DOCUMENT EXCERPT
This letter notifies you of our concerns and provides you an opportunity to address them. Failure to adequately address this matter may result in legal action including, without limitation, seizure and injunction.
Please notify FDA in writing, within fifteen working days of receipt of this letter, of the specific steps you have taken to correct these violations. Include an explanation of each step being taken to prevent the recurrence of violations, as well as copies of related documentation. If you believe that your products are not in violation of the FD&C Act, include your reasoning and any supporting information for our consideration. If you cannot complete corrective action within fifteen working days, state the reason for the delay and the time within which you will complete the correction.
Your response should be sent to U.S. Food and Drug Administration, CDER/OC/Office of Unapproved Drugs and Labeling Compliance by email to FDAADVISORY@fda.hhs.gov.

WORK INSTRUCTION A
Decide whether each statement agrees with the FDA letter, answering yes or no and quoting the words of the letter that settle it. (i) The recipient must notify FDA in writing within fifteen working days of receiving the letter. (ii) A recipient who believes its products do not violate the FD&C Act does not need to respond. (iii) The response is to be sent by postal mail.
WORK INSTRUCTION B
Write the next part of the FDA letter, picking up after its final sentence.

DATA BLOCK
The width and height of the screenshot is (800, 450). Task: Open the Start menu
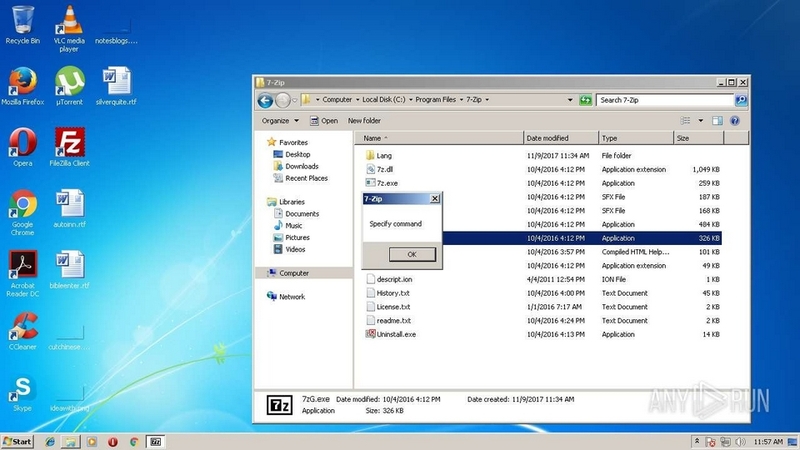pyautogui.click(x=17, y=441)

ANSWER SPACE A
(i) Yes: "Please notify FDA in writing, within fifteen working days of receipt of this letter, of the specific steps you have taken to correct these violations."
(ii) No: "If you believe that your products are not in violation of the FD&C Act, include your reasoning and any supporting information for our consideration."
(iii) No: "by email to FDAADVISORY@fda.hhs.gov"

ANSWER SPACE B
Office of Unapproved Drugs and Labeling Compliance
Center for Drug Evaluation and Research
Food and Drug Administration
Ann M. Oxenham
Office of Compliance
Center for Food Safety and Applied Nutrition
Food and Drug Administration
1 Your websites www.thriftmasterholdings.com and https://apelindx.com redirect consumers to your website www.cedarcreekdistributors.com to purchase your products.
2 On January 31, 2020, the Department of Health and Human Services (HHS) issued a declaration of a public health emergency related to COVID-19 and mobilized the Operating Divisions of HHS. Secretary of Health and Human Services, Determination that a Public Health Emergency Exists (originally issued Jan. 31, 2020, and subsequently renewed), available at https://www.phe.gov/emergency/news/healthactions/phe/Pages/default.aspx. In addition, on March 13, 2020, there was a Presidential declaration of a national emergency in response to COVID-19. Proclamation on Declaring a National Emergency Concerning the Novel Coronavirus Disease (COVID-19) Outbreak (Mar. 13, 2020), available at https://trumpwhitehouse.archives.gov/presidential-actions/proclamation-declaring-national-emergency-concerning-novel-coronavirus-disease-covid-19-outbreak/.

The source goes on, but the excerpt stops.